Validation Framework

General Guidelines

  • As a high-level guideline, the entire framework would be built and managed in Python 3.x+. Python helps us in 2 ways:

    1. Better control over stdout and stderr
    2. Possibility of easily converting Python module to Salt module

    If you have concerns regarding Python code or lack confidence in Python, it is absolutely ok to capture the logic in a bach script and place it under cortx-prvsnr/validation/scripts/utils/uncategorized

  • Another general rule of thumb would be to modularize the checks as much as possible. Avoid long script files. Each script file should contain only checks related to the theme of the file. Single-Responsibility principle E.g. A network check file should have only ping test and no checks related to storage connectivity like iperf, which also happens over network

  • Before you start implementing a new check, make sure you have scanned the utils directory for any existing modules. Open-Closed principle If you find something similar, but doesn't fit your purpose, consider generalizing the existing module and extend it to scope in the new possible

  • Any script not in validation/scripts/utils should serve the only purpose of making calls to the util scripts (should serve as an orchestrator).
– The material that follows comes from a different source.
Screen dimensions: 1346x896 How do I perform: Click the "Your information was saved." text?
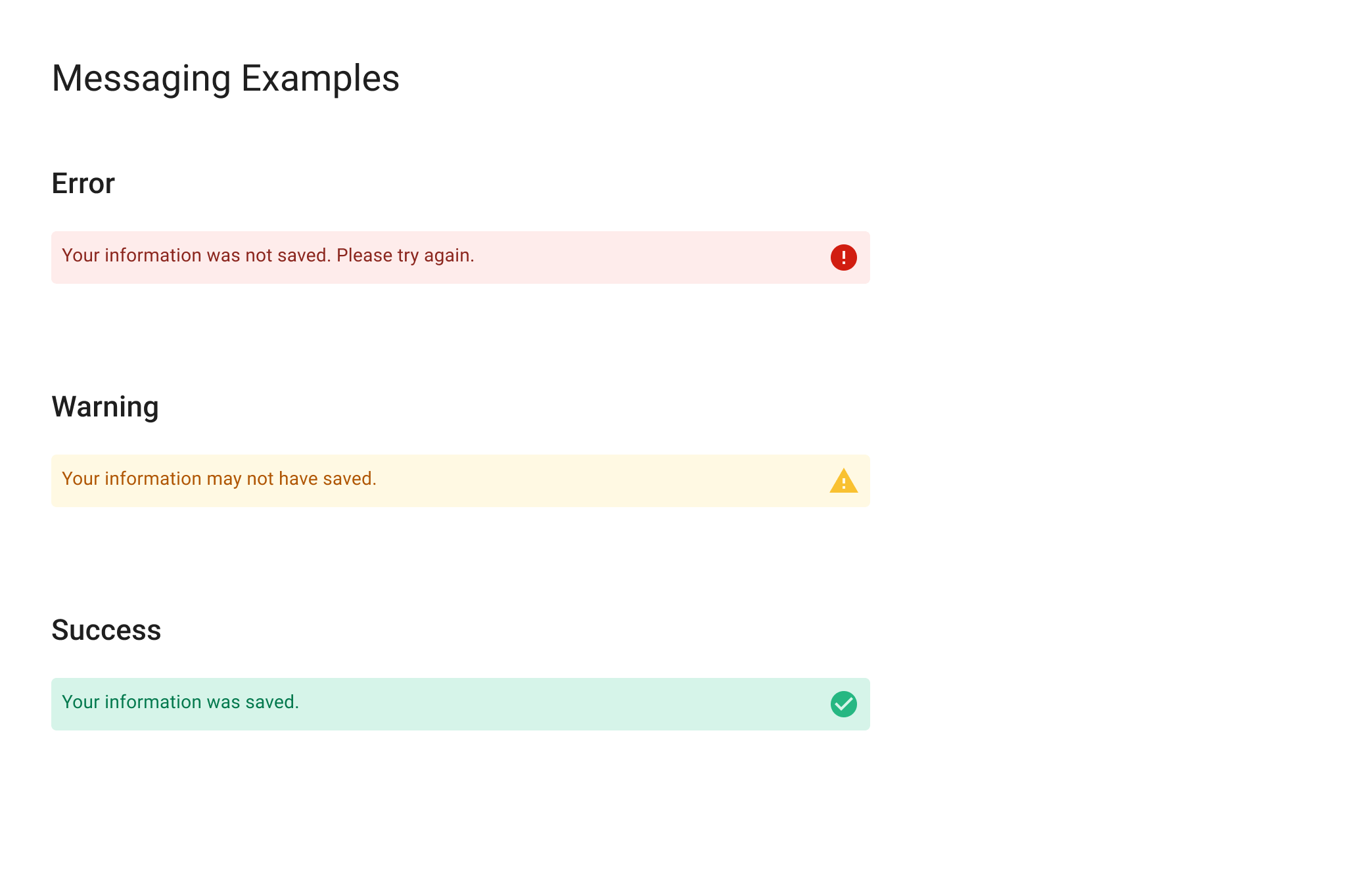(x=180, y=702)
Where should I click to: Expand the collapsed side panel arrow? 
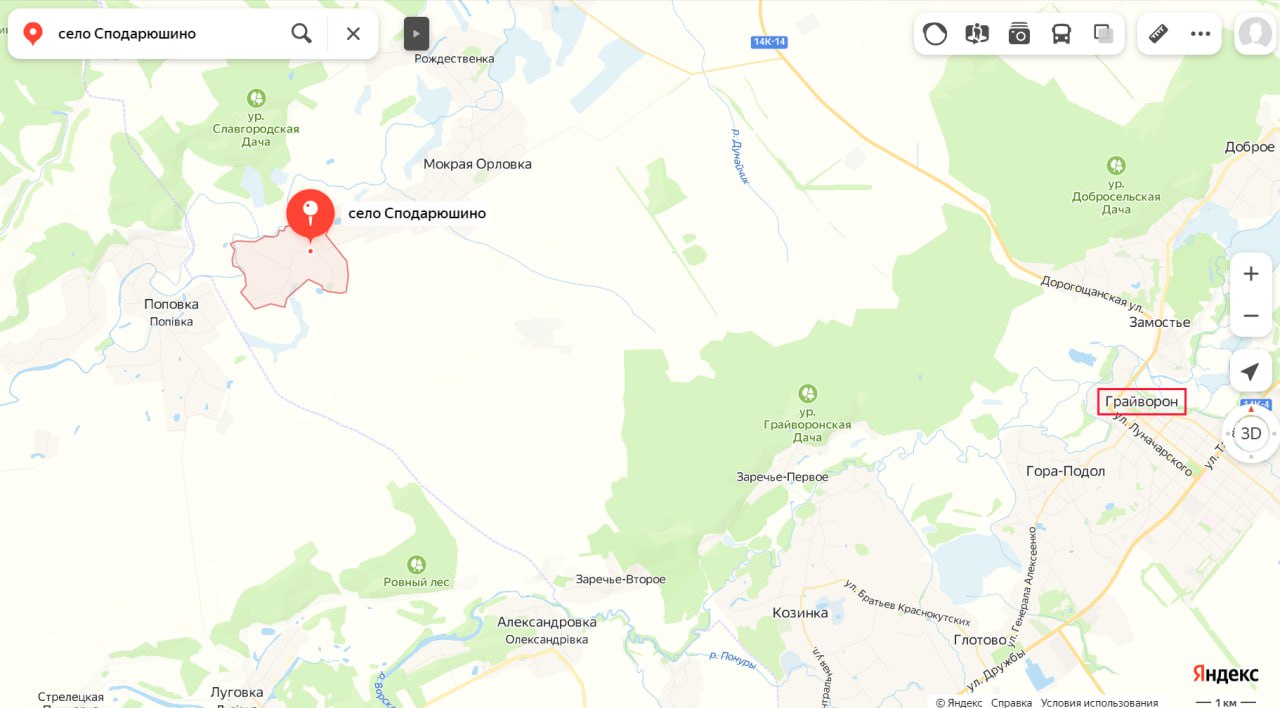tap(416, 33)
Any specific code logic should be avoided as much as possible. (centralization to avoid regression bugs and enable maintainable code)

Input/Output Checks

Input Format

Ideally the input should be a method call with zero parameters.
If it is necessary to have parameters, there should be only one.
The single parameter shall be a dictionary of all the parameters necessary by the method, with keys as the argument names and values as the potential arguments to the method (This would be in-line with Python **kwargs)
E.g.

def foo(
        args = {
            "arg_1": "value_for_arg_1",
            "arg_2": "value_for_arg_2"
        }
    ):
    pass

Output Format

Output shall always be a single JSON format string

{
  "check": "",  
  "retcode": "",  
  "stdout": "",  
  "stderr": "",  
}

Legend:
check: This is the check that has been performed by the callee. It could be the command executed or a short string describing check performed
retcode: Return code either from shell for an executed command or a preferable code decided by the callee module to help understand the area of failure
stdout: The stdout from shell command or a string that describes a success scenario
stderr: The stderr from shell command or a string that describes a failure scenario

Proposed directory structure:

At a high level the directory structure would consist of:

  • messages: Directory for messages. It would consist of:
    • User messages: Translations for known standard cryptic messages from system (command output/logs)
    • log_messages: Messages that guide the user studying logs. This is essentially required if we plan to do localization in future.
  • scripts: The validation scripts performing granular level checks of system processes/components. This directory structure would be discussed in detail in later parts of this document.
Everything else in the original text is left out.